Over the past year, the stock has outperformed its industry. The stock rallied 44.5% compared with the industry’s 10% rise.

Let’s delve deeper into the other factors that justify the company’s Zacks Rank #3 (Hold).

Balanced Segmental Growth: Syneos Health witnessed solid sales growth across all segments in the just-reported fourth quarter. The Clinical Solutions segment service revenue growth was 9.5% year over year, driven by higher revenues from net new business awards and increased reimbursable expenses. Within the Commercial Solutions segment, yearly revenues grew 6.3% on higher revenues from net new business awards, including European expansion and the acquisition of Kinapse. The encouraging trend is expected to continue in the near future.

 

Partnerships to Add Value: Last November, Syneos Health inked a partnership deal with AiCure (an AI and advanced data analytics company) for faster and smarter trials to optimize patient engagement.In January 2020, Syneos Health inked a collaboration and minority investment deal with Indegene Omnipresence and the company’s next-generation unified customer experience platform. These partnerships are expected to be driving growth for the company throughout 2020.

Syneos One Holds Potential: Syneos One coordinates integrated solutions across the entire clinical development and commercialization processes. Syneos Health aims at accelerating commercial outsourcing with Syneos One. The company is optimistic about the continuation and growth of customer interest in Syneos One.

However, there are a few downsides marring the company’s prospects.

Strict Regulatory Environment:Thebiopharmaceutical industry is governed by extremely stringent governmental regulation in both domestic and global markets. Within the Clinical Solutions business, the FDA regulates the clinical trials of drug products in human enrollments, the form and content of regulatory applications. Globally, the clinical trials are governed by the laws and regulations of the country where those are conducted.

Tough Competitive Landscape: Syneos Health operates in a highly competitive environment, dominated by firms varying from large CROs and smaller specialty CROs, large global communications holding companies, smaller specialized communications agencies, contract sales organizations and a wide range of consulting companies.

Estimate Trend

The company is witnessing a positive estimate revision trend for 2020 earnings. Over the past seven days, the Zacks Consensus Estimate for 2020 earnings has inched up 0.8% to $3.69 per share.

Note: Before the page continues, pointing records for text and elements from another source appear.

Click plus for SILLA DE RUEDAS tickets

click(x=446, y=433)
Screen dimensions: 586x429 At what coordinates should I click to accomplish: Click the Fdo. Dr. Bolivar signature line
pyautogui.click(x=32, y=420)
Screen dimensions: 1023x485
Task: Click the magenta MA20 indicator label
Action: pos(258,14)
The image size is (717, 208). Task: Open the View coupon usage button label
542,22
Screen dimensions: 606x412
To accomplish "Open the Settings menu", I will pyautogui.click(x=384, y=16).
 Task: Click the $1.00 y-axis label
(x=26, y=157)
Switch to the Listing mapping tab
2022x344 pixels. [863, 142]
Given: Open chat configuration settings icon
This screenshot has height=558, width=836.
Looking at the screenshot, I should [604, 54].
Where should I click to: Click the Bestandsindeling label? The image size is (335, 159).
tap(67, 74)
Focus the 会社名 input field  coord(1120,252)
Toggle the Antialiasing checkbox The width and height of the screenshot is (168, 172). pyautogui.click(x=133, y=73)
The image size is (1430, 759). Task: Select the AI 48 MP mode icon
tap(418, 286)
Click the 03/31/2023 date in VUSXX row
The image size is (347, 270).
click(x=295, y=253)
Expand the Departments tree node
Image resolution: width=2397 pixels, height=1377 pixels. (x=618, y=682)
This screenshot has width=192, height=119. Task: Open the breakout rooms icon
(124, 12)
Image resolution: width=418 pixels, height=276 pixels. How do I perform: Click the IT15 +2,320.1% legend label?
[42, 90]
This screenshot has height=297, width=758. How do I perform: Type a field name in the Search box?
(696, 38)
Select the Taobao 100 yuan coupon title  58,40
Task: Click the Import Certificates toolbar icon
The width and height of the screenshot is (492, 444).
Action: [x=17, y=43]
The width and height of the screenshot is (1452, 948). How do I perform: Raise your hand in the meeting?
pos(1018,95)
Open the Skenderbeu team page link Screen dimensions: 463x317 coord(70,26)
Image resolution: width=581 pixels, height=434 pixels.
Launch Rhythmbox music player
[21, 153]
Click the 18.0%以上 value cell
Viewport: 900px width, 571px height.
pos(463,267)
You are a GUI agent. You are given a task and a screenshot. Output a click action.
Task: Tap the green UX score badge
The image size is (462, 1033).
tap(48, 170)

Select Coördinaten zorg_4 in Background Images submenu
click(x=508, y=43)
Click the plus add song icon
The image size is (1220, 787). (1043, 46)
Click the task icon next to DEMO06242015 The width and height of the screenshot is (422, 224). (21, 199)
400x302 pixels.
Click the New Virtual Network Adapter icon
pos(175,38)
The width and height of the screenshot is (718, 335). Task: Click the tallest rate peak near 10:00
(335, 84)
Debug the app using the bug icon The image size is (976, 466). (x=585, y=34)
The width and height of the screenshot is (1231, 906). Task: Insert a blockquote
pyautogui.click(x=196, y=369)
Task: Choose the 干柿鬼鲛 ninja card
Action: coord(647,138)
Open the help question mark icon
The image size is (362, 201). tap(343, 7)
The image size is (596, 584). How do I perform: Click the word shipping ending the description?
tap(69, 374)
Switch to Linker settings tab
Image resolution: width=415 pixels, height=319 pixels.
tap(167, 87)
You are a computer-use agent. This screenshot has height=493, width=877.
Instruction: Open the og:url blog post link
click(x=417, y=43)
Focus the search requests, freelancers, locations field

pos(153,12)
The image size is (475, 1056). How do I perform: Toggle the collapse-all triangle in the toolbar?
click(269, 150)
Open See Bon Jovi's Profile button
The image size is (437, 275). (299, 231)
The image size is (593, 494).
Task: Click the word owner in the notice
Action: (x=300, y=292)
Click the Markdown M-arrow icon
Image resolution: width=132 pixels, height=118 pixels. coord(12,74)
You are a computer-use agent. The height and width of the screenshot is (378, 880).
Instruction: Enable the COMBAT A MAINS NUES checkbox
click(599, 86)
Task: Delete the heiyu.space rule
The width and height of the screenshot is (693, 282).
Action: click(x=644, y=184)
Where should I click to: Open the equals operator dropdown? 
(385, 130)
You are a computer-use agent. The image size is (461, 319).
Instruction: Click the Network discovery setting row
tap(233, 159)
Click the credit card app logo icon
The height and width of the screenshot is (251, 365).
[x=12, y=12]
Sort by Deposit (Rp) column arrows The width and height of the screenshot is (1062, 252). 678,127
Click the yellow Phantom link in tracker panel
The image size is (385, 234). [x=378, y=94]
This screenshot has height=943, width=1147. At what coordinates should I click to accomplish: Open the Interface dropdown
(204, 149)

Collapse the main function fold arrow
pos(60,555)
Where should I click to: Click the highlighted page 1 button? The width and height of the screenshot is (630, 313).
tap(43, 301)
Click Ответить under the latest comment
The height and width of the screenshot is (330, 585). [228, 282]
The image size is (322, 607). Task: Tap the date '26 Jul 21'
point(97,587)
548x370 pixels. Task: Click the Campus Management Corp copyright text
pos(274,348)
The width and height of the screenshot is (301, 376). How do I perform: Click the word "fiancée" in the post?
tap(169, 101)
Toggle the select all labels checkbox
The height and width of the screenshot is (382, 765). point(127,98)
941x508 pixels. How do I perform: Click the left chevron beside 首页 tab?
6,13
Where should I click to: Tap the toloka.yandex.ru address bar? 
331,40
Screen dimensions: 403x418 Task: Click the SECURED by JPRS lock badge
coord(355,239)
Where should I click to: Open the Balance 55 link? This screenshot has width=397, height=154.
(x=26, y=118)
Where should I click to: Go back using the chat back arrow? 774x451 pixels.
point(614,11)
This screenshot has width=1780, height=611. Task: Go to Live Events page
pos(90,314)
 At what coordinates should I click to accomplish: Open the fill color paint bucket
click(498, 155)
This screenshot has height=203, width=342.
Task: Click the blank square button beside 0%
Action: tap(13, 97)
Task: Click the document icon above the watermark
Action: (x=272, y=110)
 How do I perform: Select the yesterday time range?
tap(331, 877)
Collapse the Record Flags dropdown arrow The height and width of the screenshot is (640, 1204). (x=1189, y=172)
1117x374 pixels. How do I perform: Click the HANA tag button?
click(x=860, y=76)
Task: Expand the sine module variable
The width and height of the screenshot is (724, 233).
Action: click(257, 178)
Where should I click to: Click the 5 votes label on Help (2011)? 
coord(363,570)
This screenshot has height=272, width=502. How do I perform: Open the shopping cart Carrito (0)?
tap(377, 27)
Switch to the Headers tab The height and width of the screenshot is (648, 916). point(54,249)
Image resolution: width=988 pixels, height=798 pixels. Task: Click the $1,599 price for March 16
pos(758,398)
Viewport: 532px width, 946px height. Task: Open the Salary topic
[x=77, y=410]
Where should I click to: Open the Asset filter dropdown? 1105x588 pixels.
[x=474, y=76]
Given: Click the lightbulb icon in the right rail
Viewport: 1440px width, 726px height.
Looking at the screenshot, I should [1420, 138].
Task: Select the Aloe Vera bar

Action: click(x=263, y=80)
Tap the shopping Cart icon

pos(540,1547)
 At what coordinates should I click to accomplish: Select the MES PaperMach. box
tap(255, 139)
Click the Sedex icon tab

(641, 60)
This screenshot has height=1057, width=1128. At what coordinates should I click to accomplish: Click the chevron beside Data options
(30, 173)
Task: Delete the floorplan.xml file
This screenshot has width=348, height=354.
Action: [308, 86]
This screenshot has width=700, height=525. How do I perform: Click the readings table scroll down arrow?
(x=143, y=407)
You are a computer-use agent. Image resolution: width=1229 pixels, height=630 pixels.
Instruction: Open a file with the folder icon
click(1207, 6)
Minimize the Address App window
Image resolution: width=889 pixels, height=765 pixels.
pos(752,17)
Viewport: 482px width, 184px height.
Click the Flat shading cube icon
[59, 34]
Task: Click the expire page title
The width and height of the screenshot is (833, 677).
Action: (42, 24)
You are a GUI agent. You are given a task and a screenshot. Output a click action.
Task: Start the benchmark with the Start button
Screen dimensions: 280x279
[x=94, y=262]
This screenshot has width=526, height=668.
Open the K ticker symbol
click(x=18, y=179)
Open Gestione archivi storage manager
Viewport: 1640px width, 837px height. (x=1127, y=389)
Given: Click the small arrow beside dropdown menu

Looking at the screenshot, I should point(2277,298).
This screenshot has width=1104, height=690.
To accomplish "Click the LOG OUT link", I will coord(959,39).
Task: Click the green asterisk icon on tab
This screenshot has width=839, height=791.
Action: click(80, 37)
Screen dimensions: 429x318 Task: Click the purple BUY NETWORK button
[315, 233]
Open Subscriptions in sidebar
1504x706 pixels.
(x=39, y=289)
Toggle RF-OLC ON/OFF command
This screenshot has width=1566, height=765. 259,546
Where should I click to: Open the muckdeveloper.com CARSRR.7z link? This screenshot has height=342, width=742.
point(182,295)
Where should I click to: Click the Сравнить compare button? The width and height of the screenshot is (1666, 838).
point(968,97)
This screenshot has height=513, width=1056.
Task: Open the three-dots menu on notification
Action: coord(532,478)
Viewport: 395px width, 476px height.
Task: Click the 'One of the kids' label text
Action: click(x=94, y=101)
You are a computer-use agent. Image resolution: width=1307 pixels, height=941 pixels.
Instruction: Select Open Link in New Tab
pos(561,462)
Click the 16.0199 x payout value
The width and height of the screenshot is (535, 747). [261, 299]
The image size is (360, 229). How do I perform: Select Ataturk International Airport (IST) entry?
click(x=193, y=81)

The consensus estimate for the company’s first-quarter 2020 revenues is pegged at $1.15 billion, suggesting a 3.2% rise from the year-ago reported number.

Key Picks

Some better-ranked stocks from the broader medical space are ResMed Inc. RMD, Medtronic plc MDT and Hill-Rom Holdings, Inc. HRC.

ResMed has a projected long-term earnings growth rate of 12%. It currently carries a Zacks Rank #1 (Strong Buy). You can see the complete list of today’s Zacks #1 Rank  stocks here.

Medtronic’s long-term earnings growth rate is estimated at 7.4%. The company presently carries a Zacks Rank #2 (Buy).

Hill-Rom’s long-term earnings growth rate is projected at 11.1%. It currently carries a Zacks Rank #2.